Reproduce the stretch of entries from the line containing "Given: Mute audio via the speaker icon" through the line containing "Looking at the", substituting "volume icon" for "speaker icon" and leaving everything else unchanged.

### Data for this task
□ □ □

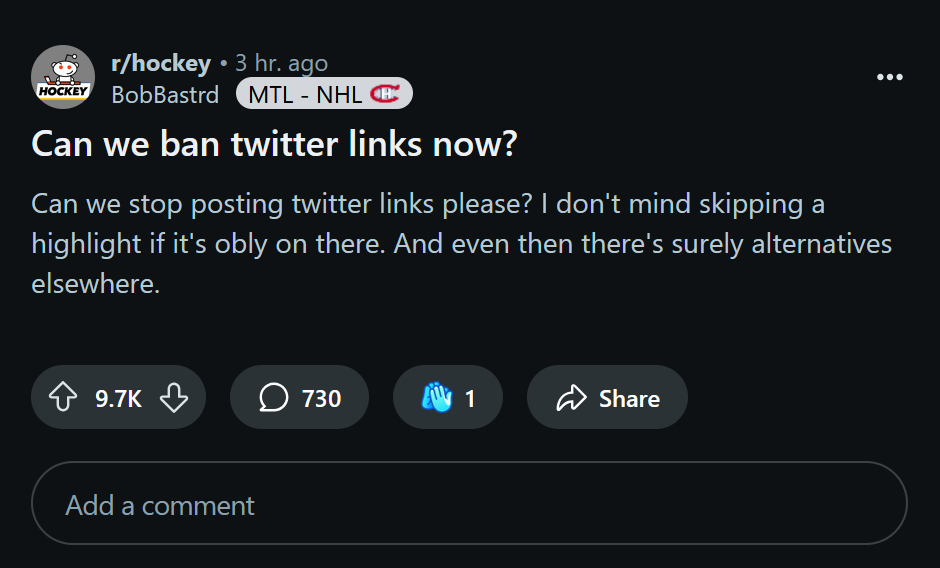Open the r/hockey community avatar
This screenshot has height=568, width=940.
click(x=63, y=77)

□ □ □

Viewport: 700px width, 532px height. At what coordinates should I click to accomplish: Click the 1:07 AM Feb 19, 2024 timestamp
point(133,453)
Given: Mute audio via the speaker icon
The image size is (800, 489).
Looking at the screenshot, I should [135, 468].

□ □ □

### Exercise response
Given: Mute audio via the volume icon
The image size is (800, 489).
Looking at the screenshot, I should [135, 468].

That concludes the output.